[Records from a data collection]
○ ○ ○ ○ ○ ○ ○

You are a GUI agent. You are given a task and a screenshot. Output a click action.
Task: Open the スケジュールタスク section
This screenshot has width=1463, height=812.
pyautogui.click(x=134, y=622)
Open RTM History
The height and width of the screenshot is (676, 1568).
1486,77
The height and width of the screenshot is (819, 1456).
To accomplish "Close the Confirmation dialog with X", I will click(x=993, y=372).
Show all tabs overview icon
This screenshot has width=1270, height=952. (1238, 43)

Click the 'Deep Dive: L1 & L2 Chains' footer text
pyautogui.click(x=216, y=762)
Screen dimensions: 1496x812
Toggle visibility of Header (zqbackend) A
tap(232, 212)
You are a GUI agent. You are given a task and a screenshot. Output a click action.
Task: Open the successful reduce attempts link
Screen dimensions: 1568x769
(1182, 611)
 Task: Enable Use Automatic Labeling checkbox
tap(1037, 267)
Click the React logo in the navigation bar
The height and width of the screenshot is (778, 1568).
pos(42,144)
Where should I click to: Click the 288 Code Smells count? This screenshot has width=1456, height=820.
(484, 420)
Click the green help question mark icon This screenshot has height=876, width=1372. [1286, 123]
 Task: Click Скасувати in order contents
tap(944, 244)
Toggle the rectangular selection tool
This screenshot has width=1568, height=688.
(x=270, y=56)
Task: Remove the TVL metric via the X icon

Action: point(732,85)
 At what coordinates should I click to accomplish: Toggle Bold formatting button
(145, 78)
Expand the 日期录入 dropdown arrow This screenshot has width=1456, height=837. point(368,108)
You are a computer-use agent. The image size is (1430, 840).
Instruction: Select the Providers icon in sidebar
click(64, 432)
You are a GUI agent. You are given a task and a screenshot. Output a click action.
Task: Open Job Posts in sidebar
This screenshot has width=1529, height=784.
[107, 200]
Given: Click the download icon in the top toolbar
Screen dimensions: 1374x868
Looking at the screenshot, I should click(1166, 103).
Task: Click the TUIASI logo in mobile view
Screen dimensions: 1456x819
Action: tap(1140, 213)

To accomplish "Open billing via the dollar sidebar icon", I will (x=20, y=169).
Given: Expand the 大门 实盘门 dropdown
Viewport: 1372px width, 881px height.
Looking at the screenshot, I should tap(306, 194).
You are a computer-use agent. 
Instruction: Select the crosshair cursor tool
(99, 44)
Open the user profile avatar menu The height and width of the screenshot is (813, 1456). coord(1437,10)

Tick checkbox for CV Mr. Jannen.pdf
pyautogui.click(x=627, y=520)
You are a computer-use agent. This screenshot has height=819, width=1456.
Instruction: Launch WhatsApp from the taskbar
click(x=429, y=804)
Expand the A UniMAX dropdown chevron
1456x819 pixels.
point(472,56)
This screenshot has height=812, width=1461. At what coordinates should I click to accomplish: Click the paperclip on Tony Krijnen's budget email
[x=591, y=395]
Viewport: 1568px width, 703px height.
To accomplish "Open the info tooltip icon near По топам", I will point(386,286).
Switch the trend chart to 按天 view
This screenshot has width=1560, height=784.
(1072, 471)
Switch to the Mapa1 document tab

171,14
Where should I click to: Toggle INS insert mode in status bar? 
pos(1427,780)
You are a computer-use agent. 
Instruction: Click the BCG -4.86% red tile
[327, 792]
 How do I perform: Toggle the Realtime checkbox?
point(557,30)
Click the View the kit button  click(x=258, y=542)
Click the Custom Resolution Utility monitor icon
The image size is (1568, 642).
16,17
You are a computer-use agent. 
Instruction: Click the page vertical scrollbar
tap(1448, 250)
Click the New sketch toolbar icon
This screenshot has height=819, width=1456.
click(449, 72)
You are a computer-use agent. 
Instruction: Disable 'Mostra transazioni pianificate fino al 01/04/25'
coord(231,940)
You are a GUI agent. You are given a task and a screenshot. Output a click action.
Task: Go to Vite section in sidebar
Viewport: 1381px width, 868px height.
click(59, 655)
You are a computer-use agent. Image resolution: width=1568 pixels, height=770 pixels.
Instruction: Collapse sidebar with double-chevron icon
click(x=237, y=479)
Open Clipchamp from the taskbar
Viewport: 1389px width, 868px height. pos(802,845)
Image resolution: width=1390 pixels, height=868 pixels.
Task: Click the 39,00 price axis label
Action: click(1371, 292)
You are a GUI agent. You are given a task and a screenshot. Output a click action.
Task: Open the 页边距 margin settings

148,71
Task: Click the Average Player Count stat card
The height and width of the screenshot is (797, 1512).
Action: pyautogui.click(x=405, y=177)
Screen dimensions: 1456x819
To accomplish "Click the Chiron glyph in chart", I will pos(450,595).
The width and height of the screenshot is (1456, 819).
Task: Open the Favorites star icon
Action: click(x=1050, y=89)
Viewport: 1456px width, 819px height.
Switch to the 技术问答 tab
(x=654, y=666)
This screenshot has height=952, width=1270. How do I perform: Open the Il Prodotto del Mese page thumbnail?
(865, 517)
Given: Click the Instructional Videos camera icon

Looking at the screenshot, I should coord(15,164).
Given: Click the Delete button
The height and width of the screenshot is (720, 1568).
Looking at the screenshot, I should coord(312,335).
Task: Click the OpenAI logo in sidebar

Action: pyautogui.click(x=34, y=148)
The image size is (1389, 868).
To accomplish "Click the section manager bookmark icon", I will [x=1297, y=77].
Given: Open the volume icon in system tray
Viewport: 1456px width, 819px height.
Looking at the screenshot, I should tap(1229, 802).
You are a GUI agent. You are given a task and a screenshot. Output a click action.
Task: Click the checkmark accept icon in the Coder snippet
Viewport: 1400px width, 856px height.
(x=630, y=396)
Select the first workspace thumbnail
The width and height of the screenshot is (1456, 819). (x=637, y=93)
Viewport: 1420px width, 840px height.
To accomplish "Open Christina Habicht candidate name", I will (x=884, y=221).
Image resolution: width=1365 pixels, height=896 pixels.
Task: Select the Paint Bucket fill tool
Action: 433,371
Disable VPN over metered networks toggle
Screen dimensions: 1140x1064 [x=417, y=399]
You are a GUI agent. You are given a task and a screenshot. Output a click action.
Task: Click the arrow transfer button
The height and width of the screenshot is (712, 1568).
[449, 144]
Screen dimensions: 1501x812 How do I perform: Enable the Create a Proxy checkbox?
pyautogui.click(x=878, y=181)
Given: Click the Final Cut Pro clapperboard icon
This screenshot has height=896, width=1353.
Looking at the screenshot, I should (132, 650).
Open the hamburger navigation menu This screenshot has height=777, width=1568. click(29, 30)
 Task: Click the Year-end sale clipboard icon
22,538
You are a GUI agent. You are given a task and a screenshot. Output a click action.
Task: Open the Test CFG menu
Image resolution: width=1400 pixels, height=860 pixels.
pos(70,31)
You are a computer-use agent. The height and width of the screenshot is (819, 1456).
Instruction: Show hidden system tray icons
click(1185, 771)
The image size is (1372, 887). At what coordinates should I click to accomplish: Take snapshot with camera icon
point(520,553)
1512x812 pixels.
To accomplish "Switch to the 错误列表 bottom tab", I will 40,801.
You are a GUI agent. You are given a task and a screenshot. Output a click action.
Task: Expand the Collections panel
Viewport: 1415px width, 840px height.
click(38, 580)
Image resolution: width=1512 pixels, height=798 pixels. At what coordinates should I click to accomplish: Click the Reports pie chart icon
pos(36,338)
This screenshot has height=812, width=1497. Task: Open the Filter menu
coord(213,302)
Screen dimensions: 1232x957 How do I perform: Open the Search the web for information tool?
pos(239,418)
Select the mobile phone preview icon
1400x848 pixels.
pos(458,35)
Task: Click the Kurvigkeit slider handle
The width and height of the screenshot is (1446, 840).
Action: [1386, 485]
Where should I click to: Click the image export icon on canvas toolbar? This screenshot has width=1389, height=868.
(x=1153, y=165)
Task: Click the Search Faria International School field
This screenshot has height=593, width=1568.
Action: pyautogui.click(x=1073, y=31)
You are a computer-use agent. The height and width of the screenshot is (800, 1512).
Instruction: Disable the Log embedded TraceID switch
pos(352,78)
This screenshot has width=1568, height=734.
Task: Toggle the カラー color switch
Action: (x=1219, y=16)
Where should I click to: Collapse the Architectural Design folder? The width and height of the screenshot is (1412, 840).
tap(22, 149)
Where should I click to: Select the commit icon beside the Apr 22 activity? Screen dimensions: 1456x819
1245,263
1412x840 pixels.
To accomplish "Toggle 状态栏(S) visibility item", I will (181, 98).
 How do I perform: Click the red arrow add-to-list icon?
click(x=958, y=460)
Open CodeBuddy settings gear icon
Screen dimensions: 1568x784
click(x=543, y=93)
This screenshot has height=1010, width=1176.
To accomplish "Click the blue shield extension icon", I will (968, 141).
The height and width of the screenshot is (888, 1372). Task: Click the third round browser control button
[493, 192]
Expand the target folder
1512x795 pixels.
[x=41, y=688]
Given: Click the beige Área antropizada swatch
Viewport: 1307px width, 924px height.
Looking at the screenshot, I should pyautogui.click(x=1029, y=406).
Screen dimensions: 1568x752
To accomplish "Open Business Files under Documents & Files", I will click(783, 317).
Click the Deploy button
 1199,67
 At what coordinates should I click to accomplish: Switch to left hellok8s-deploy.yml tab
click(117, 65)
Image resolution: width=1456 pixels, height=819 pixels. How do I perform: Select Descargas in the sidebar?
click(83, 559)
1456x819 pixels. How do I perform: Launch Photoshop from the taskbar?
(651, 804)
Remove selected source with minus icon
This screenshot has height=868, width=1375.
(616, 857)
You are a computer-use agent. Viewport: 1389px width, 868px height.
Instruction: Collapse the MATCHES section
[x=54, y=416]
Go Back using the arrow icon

○ ○ ○ ○ ○ ○ ○

Filter the records above for lines with "computer".

You are a computer-use agent. The image size is (1430, 840).
You are a computer-use agent. 
You are a computer-use agent. This screenshot has height=819, width=1456.
You are a computer-use agent. 
You are a computer-use agent. 
You are a computer-use agent. 
You are a computer-use agent. Image resolution: width=1568 pixels, height=770 pixels.
You are a computer-use agent. The height and width of the screenshot is (819, 1456).
You are a computer-use agent. The height and width of the screenshot is (800, 1512).
You are a computer-use agent. Viewport: 1389px width, 868px height.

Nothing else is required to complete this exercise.